Longitude: 0.1337 / 0°8'1"E

OS Eastings: 549589.569594

OS Northings: 132136.431829

OS Grid: TQ495321

Mapcode National: GBR LP1.YDB

Mapcode Global: FRA C659.7WY

Entry Name: Crowborough Warren furnace, 648m SSW of Forest Lodge Farm

Scheduled Date: 6 May 1976

Source: Historic England

Source ID: 1003312

English Heritage Legacy ID: ES 408

County: East Sussex

Civil Parish: Withyham

Traditional County: Sussex

Lieutenancy Area (Ceremonial County): East Sussex

Church of England Parish: Crowborough St John the Evangelist

Church of England Diocese: Chichester


The monument includes a 16th or 17th century blast furnace, dam or pond bay and slag heaps surviving as earthworks and below-ground archaeological remains. It is situated in Old Furnace Wood at the foot of a stream valley in Ashdown Forest on the High Weald. The dam is a prominent earthwork, about 100m long and over 5m high, which is orientated WNW to ESE across the main stream. The stone foundations of the blast furnace have been identified to the north of the dam.
The dam has been breached since the 19th century, when a single-arch stone packhorse bridge was built across the stream. The breach may indicate the position of the former sluice. A spillway is situated at the western end, its channel rejoining the stream about 70m north of the dam. Further downstream are extensive slag heaps.
The site is thought to be that later occupied by John Baker, of Battle, noted in a list of 1574. It is marked as 'Old Furnace' on a map of 1747, by which time it was presumably no longer in use.
Crowborough Forge, a separate Scheduled monument, is situated approximately 0.5km downstream.
Further archaeological remains, such as pillow mounds, survive in the vicinity of this monument but are not included because they have not been formally assessed.
The foot bridge is excluded from the scheduling although the ground beneath is included.

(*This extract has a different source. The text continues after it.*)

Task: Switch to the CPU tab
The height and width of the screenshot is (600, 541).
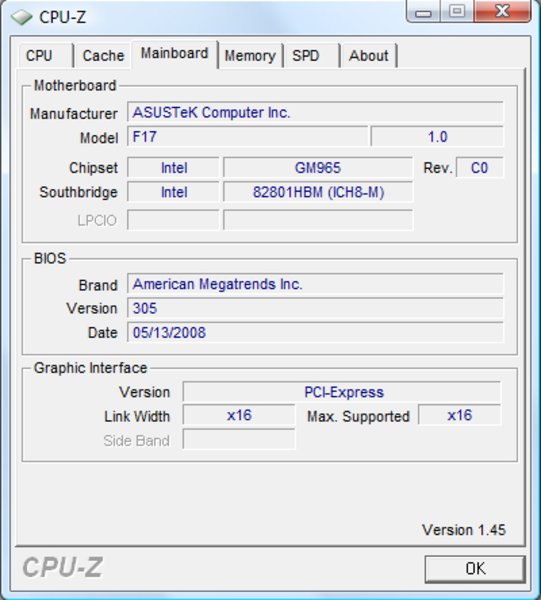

Sources: NMR TQ43SE8. PastScape 407066.
Crossley, D. 1991. English Heritage Monuments Protection Programme. Industrial Monuments: The Iron and Steel Industries. Step 3 report. Version O (Site Assessment 56).
Hodgkinson, J. 2008. The Wealden Iron Industry. Stroud: Tempus Publishing. p135-6.

Source: Historic England

Reasons for Scheduling

Iron has been produced in England from at least 500 BC. The iron industry, spurred on by a succession of technological developments, has played a major part in the history of the country, its production and overall importance peaking with the Industrial Revolution. Iron ores occur in a variety of forms across England, giving rise to several different extraction techniques and structures. Ore was originally smelted into iron in small, relatively low-temperature furnaces known as bloomeries. These were replaced from the 16th century by blast furnaces, which were larger and operated at a higher temperature to produce molten metal for cast iron. Cast iron is brittle, and to convert it into malleable wrought iron or steel it needs to be remelted. This was originally conducted in an open hearth in a finery forge, but technological developments, especially with steel production, gave rise to more sophisticated types of furnaces.
Crowborough Warren furnace survives well as prominent earthworks and below-ground remains. Despite the breach to the dam, the isolated setting has helped to ensure that the monument has survived largely undisturbed. The exposed elements of the furnace indicate that there is a good degree of survival and hence archaeological potential. Good documentation dating to 1574 exists means that it is closely datable and correspondingly significant. The site has group value with Crowborough forge, approximately 0.5km downstream.